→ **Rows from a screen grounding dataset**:

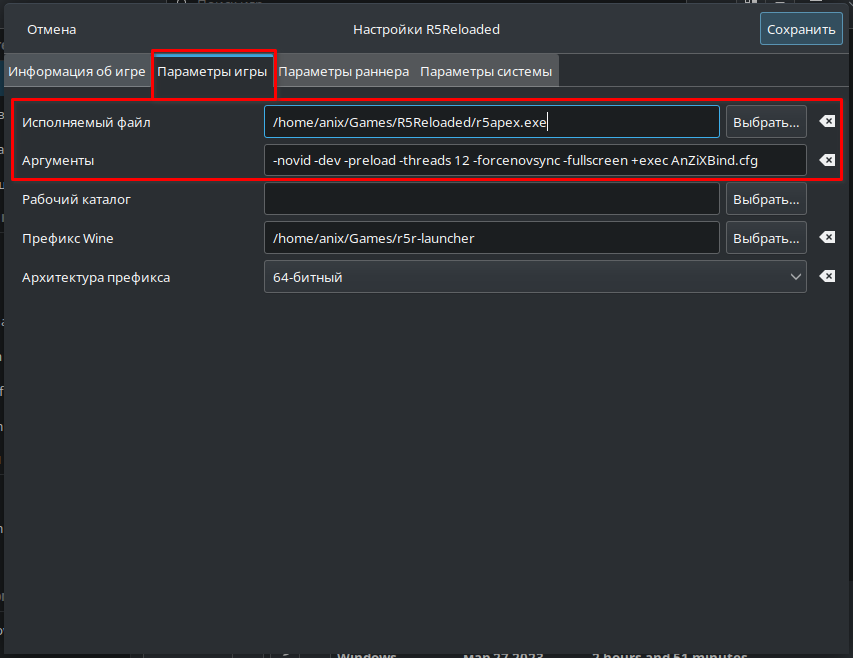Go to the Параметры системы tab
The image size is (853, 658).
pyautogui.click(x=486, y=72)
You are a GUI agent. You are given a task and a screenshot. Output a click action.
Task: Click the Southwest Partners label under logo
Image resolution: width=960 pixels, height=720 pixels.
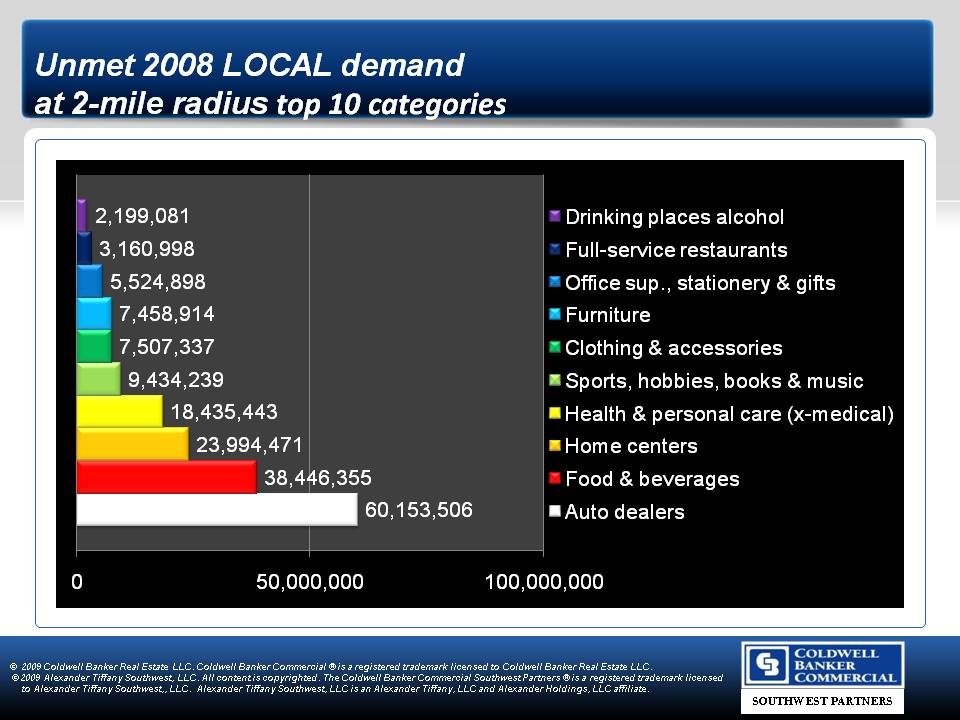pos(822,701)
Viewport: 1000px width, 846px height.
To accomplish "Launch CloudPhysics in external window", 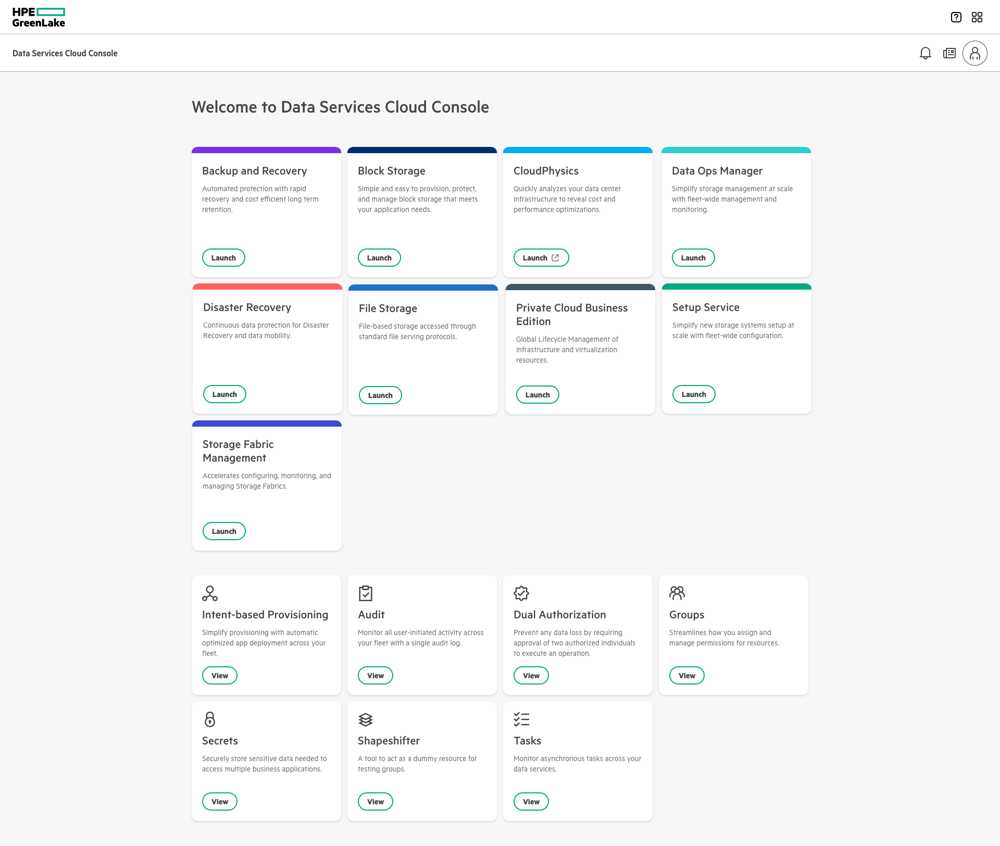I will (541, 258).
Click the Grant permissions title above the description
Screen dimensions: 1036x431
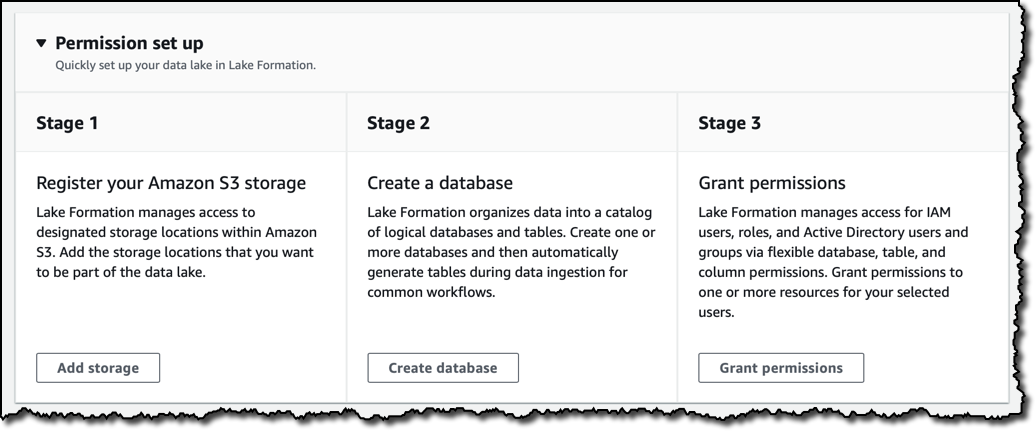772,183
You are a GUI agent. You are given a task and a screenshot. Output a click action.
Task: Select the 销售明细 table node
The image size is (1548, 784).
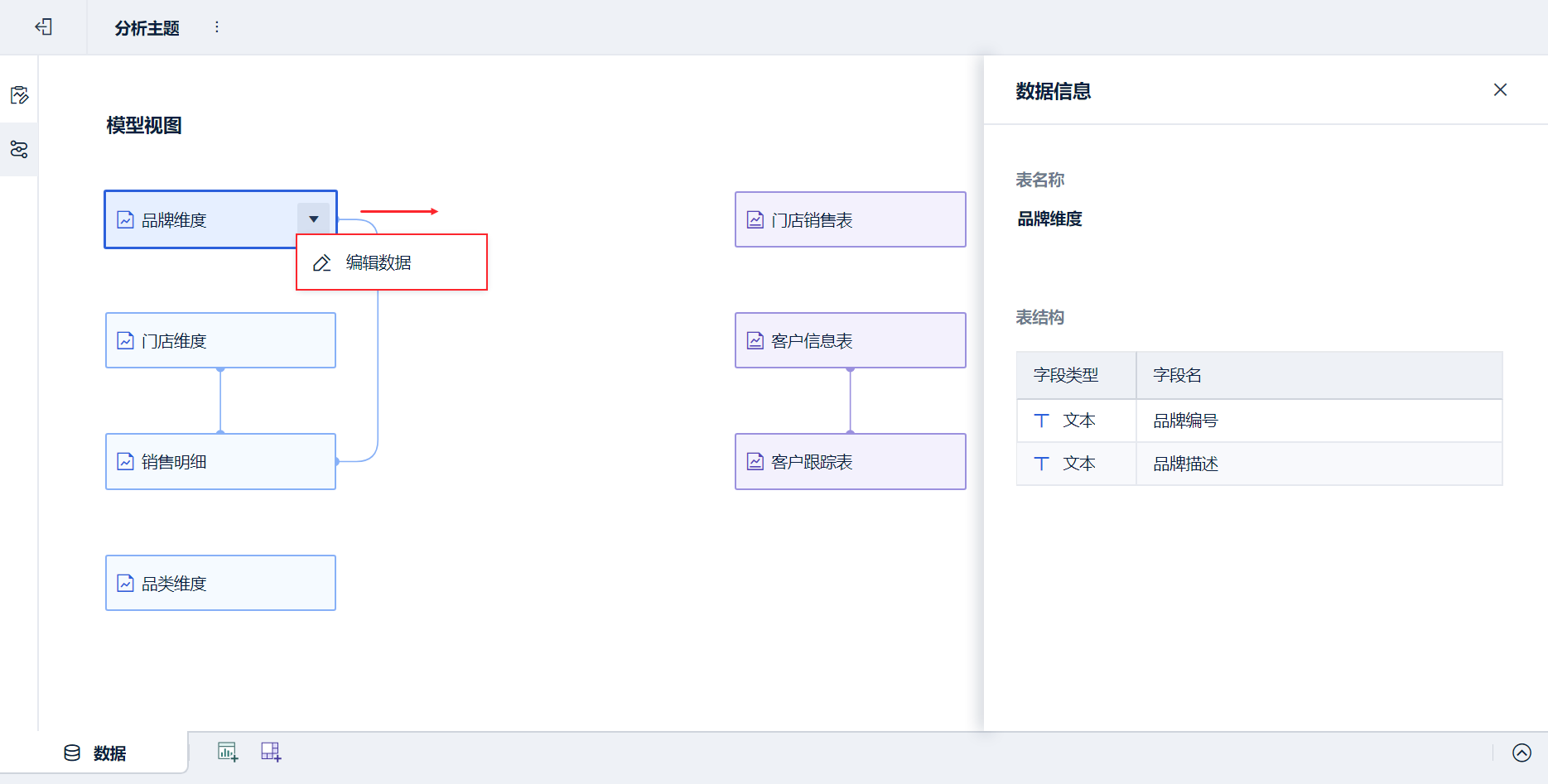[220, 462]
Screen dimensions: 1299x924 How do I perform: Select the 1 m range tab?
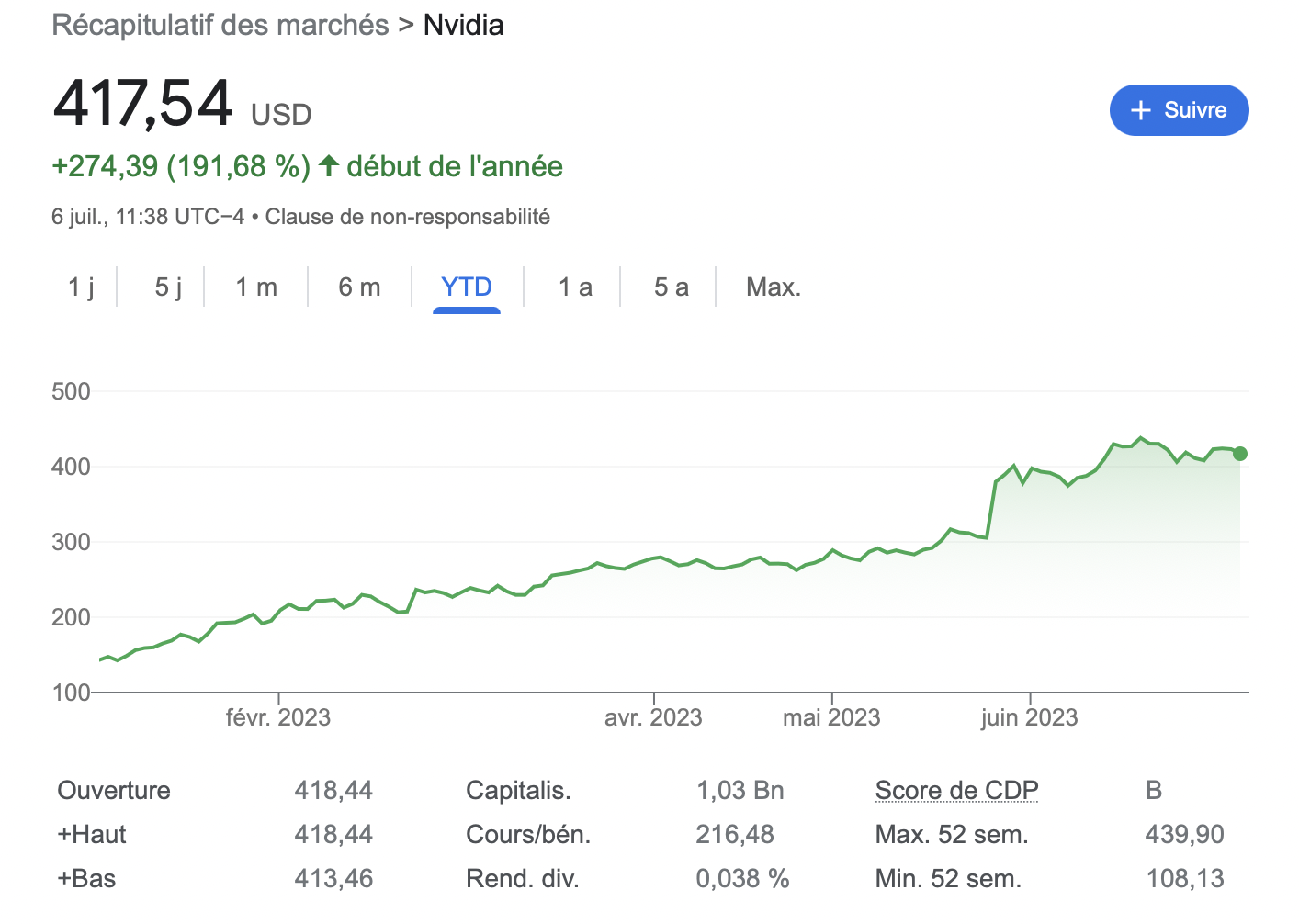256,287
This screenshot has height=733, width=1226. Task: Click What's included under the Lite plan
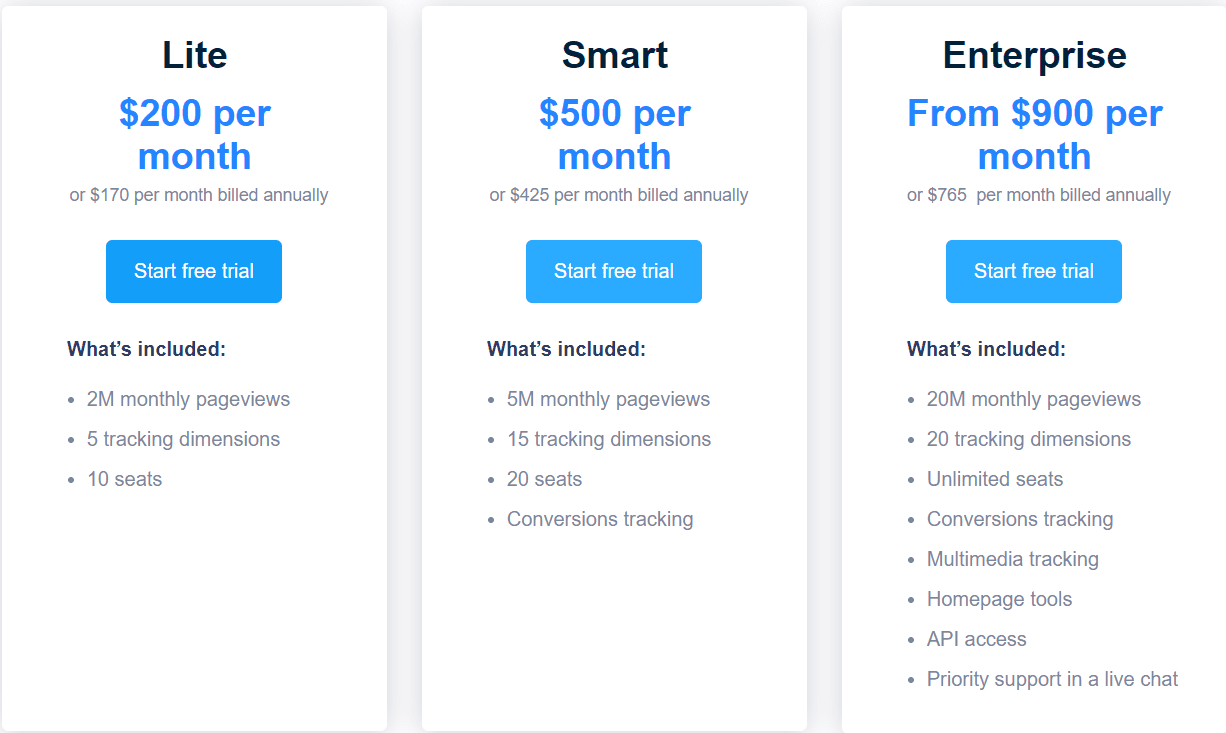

→ **INSTRUCTIONS FOR THE TASK**: Rewrite everything from the line containing "Screen dimensions: 1299x924" down to the end of the records, requests included, and shift every coordinate in the answers up by 23. Leave the pictures out of your answer.

→ **EXERCISE RESPONSE**:
Screen dimensions: 1299x924 How do I perform: Select the 1 m range tab?
279,310
This screenshot has height=733, width=1226. Task: Click What's included under the Lite plan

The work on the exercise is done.